Juan Chanchi de Ruiz, 74, said the noise of the surging flood woke her up and gave her enough time to get to higher ground.
Her house was not damaged but the homes of several neighbours were heavily damaged and many people were fleeing with their belongings as the river water remained high.
"Around here, there's nobody. Everybody left," she said.
"People went to their houses and found nothing but the floor," said Gilma Diaz, a 42-year-old woman from another town who came in search of a cousin.
Authorities and residents in the city tucked between mountains along Colombia's southern border spent Saturday tending to victims, trying to find homes on streets reduced to masses of rubble and engaged in a desperate search to locate loved ones who disappeared in the dark of night.
Eduardo Vargas, 29, was asleep with his wife and seven-month-old baby when he was awoken by the sound of neighbours banging on his door.
He quickly grabbed his family and fled up a small mountain amid cries of people in panic.
Mr Vargas and his family huddled with about two dozen other residents as rocks, trees and wooden planks ripped through below.
They waited there until daylight, when members of the military helped them down.
When he reached the site of his home on Saturday, nothing his family left behind remained.
Mr Santos blamed climate change for triggering the avalanche, saying the accumulated rainfall in one night was almost half the amount Mocoa normally receives in the entire month of March.

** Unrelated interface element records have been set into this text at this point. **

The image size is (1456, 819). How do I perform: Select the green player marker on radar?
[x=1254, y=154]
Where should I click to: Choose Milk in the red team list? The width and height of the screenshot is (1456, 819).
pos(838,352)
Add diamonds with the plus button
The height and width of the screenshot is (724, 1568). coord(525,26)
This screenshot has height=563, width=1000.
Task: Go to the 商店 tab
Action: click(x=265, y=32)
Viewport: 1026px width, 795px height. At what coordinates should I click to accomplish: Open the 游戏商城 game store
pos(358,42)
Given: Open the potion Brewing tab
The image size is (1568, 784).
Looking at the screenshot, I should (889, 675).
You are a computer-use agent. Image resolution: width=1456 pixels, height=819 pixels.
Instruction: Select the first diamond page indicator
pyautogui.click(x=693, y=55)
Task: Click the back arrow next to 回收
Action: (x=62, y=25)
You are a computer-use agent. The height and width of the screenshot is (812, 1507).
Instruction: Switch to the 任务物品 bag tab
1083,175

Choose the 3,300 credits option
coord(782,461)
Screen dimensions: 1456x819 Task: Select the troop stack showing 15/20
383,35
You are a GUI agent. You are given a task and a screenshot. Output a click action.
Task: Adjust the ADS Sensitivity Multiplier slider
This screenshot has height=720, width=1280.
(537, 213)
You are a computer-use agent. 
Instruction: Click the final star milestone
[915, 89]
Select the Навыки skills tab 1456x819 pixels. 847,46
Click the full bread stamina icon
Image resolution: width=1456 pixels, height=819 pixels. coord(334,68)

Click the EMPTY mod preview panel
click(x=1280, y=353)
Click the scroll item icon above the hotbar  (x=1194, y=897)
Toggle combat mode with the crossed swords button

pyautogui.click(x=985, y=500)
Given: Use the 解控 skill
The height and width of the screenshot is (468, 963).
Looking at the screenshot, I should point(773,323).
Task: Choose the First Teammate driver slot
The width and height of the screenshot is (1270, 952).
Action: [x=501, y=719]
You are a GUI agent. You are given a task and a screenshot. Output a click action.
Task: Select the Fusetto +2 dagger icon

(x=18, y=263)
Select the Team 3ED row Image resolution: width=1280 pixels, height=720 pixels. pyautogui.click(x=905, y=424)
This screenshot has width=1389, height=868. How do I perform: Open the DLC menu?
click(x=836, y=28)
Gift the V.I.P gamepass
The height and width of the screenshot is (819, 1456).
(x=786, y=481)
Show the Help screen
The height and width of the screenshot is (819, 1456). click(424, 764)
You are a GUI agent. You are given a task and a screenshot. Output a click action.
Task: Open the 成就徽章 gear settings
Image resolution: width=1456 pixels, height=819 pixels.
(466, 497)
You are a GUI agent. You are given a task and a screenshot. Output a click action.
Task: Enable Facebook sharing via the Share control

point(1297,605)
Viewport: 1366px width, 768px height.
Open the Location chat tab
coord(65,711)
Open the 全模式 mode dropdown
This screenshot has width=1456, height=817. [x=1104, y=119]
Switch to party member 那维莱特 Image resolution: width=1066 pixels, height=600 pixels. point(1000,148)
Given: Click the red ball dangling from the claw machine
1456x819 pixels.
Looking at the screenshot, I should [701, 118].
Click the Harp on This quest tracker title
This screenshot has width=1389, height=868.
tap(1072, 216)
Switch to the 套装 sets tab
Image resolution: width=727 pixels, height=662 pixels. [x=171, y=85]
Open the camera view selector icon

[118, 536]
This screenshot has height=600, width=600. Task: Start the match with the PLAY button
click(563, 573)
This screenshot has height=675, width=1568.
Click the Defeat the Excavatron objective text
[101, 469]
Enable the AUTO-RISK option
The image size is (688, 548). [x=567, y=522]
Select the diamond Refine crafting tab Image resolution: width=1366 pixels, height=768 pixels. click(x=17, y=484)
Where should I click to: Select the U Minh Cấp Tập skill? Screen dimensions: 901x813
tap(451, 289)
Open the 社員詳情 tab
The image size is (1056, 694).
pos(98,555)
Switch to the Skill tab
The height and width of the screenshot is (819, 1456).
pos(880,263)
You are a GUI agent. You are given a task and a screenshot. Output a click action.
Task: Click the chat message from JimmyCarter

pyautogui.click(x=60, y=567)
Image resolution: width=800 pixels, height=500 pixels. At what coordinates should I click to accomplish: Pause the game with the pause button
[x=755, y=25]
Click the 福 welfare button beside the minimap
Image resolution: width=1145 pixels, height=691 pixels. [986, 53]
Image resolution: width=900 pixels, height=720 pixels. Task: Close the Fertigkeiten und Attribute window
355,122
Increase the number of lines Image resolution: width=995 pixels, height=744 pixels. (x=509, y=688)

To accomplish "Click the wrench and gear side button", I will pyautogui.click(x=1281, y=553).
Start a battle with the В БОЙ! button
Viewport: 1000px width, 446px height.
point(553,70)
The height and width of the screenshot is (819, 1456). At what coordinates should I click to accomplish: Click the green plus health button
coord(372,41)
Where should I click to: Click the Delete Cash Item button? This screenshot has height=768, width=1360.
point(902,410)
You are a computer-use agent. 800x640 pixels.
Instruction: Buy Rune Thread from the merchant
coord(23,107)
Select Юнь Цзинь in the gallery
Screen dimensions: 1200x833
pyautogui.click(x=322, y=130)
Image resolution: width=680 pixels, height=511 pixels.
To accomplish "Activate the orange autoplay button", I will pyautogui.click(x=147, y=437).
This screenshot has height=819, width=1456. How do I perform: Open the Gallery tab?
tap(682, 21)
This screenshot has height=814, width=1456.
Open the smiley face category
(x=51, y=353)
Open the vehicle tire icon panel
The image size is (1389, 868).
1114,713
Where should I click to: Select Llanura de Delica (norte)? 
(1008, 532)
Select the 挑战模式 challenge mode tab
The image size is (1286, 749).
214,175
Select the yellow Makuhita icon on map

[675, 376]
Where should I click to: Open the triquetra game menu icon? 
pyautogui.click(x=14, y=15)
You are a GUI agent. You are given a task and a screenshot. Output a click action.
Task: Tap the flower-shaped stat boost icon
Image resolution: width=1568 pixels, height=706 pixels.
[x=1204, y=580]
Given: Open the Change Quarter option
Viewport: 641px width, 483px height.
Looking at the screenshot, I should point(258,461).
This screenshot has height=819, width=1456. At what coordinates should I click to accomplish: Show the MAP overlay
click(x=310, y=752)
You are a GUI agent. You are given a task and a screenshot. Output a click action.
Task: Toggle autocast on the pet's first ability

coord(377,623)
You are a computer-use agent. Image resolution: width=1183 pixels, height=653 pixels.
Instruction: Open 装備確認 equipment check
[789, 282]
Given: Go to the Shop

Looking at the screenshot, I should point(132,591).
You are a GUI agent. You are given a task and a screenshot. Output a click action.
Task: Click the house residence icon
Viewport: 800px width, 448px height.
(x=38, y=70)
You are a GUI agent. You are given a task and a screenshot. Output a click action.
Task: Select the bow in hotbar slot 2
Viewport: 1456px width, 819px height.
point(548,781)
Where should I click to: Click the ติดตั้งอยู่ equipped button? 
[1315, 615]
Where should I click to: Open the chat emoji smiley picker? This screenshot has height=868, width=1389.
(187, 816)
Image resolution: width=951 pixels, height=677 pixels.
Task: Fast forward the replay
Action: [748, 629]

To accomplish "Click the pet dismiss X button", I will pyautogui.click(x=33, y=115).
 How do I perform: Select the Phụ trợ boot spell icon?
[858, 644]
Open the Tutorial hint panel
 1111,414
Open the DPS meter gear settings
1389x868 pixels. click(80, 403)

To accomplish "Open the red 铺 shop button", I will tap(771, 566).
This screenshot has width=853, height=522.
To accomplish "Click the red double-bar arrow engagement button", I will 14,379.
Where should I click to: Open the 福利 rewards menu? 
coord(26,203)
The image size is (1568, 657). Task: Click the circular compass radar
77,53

With the rainy season in much of Colombia just beginning, he said local and national authorities need to redouble their efforts to prevent a similar tragedy.
The tragedy drew international attention, with Pope Francis mentioning the catastrophe during his Angelus blessing on Sunday on a visit to the northern Italian region of Emilia Romagna, which was struck by a pair of deadly earthquakes five years ago.